Mathematical Biology Seminar
Feb 12, 12:00pm-1:00pm in MSB 318
Speaker: Brendan Shrader (UCF Department of Mathematics)
Title: Investigating the impact of Long-COVID and other post-infection conditions on long-term infectious disease dynamics
Abstract: A number of infectious diseases can have symptoms that last weeks, months, or years after infection. For example, a significant proportion of COVID-19 survivors experience persistent symptoms, known as “Long-COVID,” for years after initial infection. In this talk, we discuss a mass-action infectious disease model that models Long-COVID and other post-infection conditions by incorporating post-infection mortality and partial immunity. We then construct a new model that assumes the disease is transmitted by the standard incidence rate. For this new model, we prove the existence and uniqueness of the endemic equilibrium, prove the global stability of the disease-free equilibrium, and provide partial results about the global stability of the endemic equilibrium.

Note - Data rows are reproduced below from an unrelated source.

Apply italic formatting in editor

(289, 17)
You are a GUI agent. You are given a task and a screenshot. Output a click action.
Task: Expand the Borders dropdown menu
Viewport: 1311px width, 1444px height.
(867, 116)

Then, we compare the two models, with particular attention to the existence of limit cycles. It is found that in cases where limit cycles occur in the mass-action model, they do not occur in our standard incidence model. Lastly, we discuss the relationship between partial immunity and the endemicity of infectious diseases using numerical simulations. Our findings highlight how incidence rates qualitatively change the dynamics of disease models and how partial immunity impacts disease severity.